“You’ve got a killer scene there, man.” – Queens of the Stone Age
What’s so great about music scenes anyway? It seems like the as soon as a place has a music scene, people don’t even need to dance around at shows. They just have to stand around and judge the band. Well, Diet Cig are pretty tired of that shit. It’s high time we kicked those pretentious dicks straight out the door and got the party started. Made up of just Alex Luciano (guitar and vocals) and Noah Bowman (drums), Diet Cig are a “slop pop” duo that have managed to hit that tiny little sweet spot where they say the things that you wish that you could say out loud. Their first EP, Over Easy (available here), is a record that simply reeks of honesty; Songs about crappy ex-boyfriends, your first apartment, and yeah, pretentious dicks at shows.
Before they kick off on a 30-day tour that has them playing all over America, we chatted over the phone while they chilled in their publicist’s San Francisco apartment.
NT: So I was wondering what you were doing out west because you guys are an east coast band.
Alex: Yeah, we’re actually on this road trip to Seattle because our tour starts there on September first. We thought it would be fun to take the summer to road trip out to get there and see all the stuff we wouldn’t have time to see on tour.
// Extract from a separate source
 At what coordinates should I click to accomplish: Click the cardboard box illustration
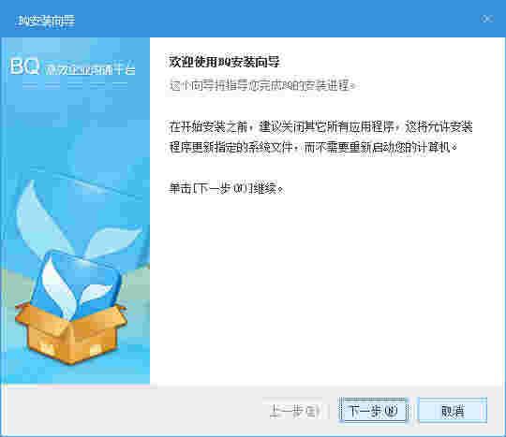tap(70, 333)
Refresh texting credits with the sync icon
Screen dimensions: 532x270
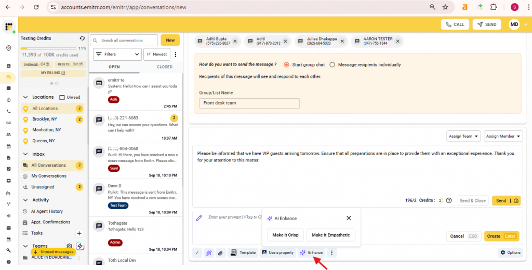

NT: Well, you have a really big touring schedule lined up, you’re playing pretty much every day in September, is this the first time you’ve ever done something like this?
A: This is our first coast-to-coast state tour. We’ve done smaller, more east coast tours but this is the first time we’ve come to the west coast, or just really past, like, Chicago.
NT: So you guys have some big sightseeing plans?
A: Oh my God, I feel like already we’ve seen so much stuff. We had like a national park week. We went to New Orleans for a couple days. We camped in the desert in New Mexico…
NT: That sounds rad.
A: We’ve done a lot of cool stuff, we went to an Astros game in Houston… We’ve been all over the place, we’ve done some pretty fun stuff so far. But we didn’t get to see the Grand Canyon yet, which is what I’m gunnin’ for.
NT: Ok, so you’ll get that sometime in September?
A: We actually made specifically a day off in Salt Lake City, so we can check the Grand Canyon out.
NT: So if you’re on vacation right now, what do you do when you’re not? Do you guys have day jobs?
A: Yeah. Um, [to Noah] you go first.
Noah: Yeah, I actually work as a house painter, contractor, construction guy, so I do that during the day. I guess that’s my day job.
A: I used to work in a bakery for the past like, year and a half, but I actually just stopped working there. Right before this summer trip, so I guess right now I don’t have a day job, which is kinda fun because vacation is my life.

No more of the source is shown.